Typiquement on utilise un appel usleep(10)
pour demander une mise en sommeil de 10 micro-secondes, voire un appel usleep(0)
pour forcer un appel au scheduler dans une condition défavorable au processus appelant. En voici un exemple.
mutex-07.c: [...] void * fonction_thread (void * arg) { int numero = (int) arg; struct sched_param param; param.sched_priority = 10; if (pthread_setschedparam(pthread_self(), SCHED_FIFO, & param) != 0) { perror("setschedparam"); exit(EXIT_FAILURE); } while (1) { fprintf(stderr, "[%d] demande le mutexn", numero); pthread_mutex_lock(& mutex); fprintf(stderr, " [%d] tient le mutexn", numero); sleep(1); fprintf(stderr, "[%d] lache le mutexn", numero); pthread_mutex_unlock(& mutex); usleep(10); } return NULL; } [...]
Cette fois l’ordonnancement se fait en mode Fifo, afin d’éviter toute préemption involontaire. Cette solution fonctionne, en voici une démonstration.

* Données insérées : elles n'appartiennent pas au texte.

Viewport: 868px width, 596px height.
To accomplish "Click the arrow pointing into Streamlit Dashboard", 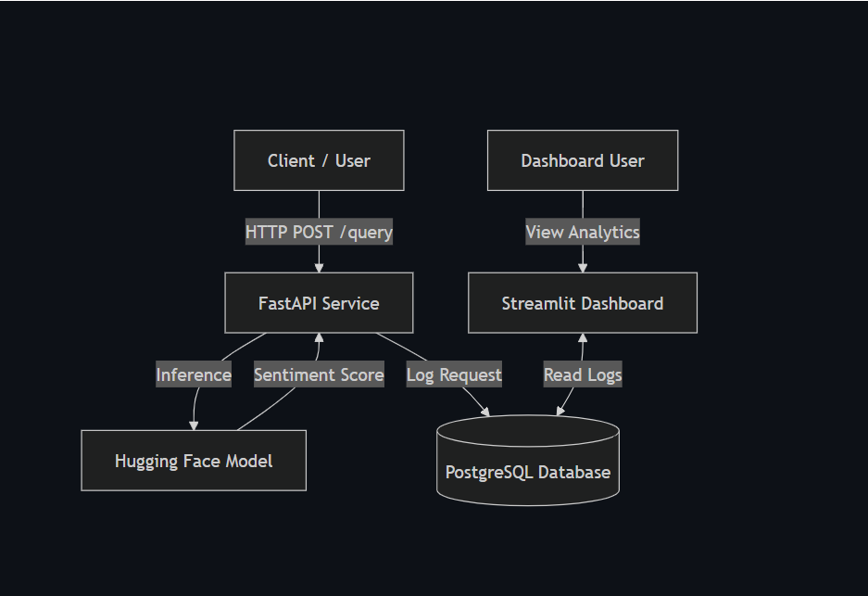I will pyautogui.click(x=582, y=258).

# ./mutex-07 [1] demande le mutex [2] demande le mutex [3] demande le mutex [4] demande le mutex [5] demande le mutex Liberation initiale du mutex [1] tient le mutex [1] lache le mutex [2] tient le mutex [1] demande le mutex [2] lache le mutex [3] tient le mutex [2] demande le mutex [3] lache le mutex [4] tient le mutex [3] demande le mutex [4] lache le mutex [5] tient le mutex [4] demande le mutex [5] lache le mutex [1] tient le mutex [5] demande le mutex [1] lache le mutex [2] tient le mutex [1] demande le mutex [2] lache le mutex [3] tient le mutex [2] demande le mutex [3] lache le mutex [4] tient le mutex [3] demande le mutex [4] lache le mutex [5] tient le mutex [4] demande le mutex [5] lache le mutex [...] [5] tient le mutex [4] demande le mutex [5] lache le mutex [1] tient le mutex [5] demande le mutex [1] lache le mutex [2] tient le mutex [1] demande le mutex [2] lache le mutex [3] tient le mutex [2] demande le mutex [3] lache le mutex [4] tient le mutex [3] demande le mutex [4] lache le mutex [5] tient le mutex [4] demande le mutex [5] lache le mutex [1] tient le mutex [5] demande le mutex [1] lache le mutex [2] tient le mutex [1] demande le mutex (Contrôle-C) #
Appel explicite à l’ordonnanceur
La solution précédente fonctionne mais n’est guère élégante ni efficace. Si le thread est le seul à travailler il effectue incessamment des sommeils inutiles.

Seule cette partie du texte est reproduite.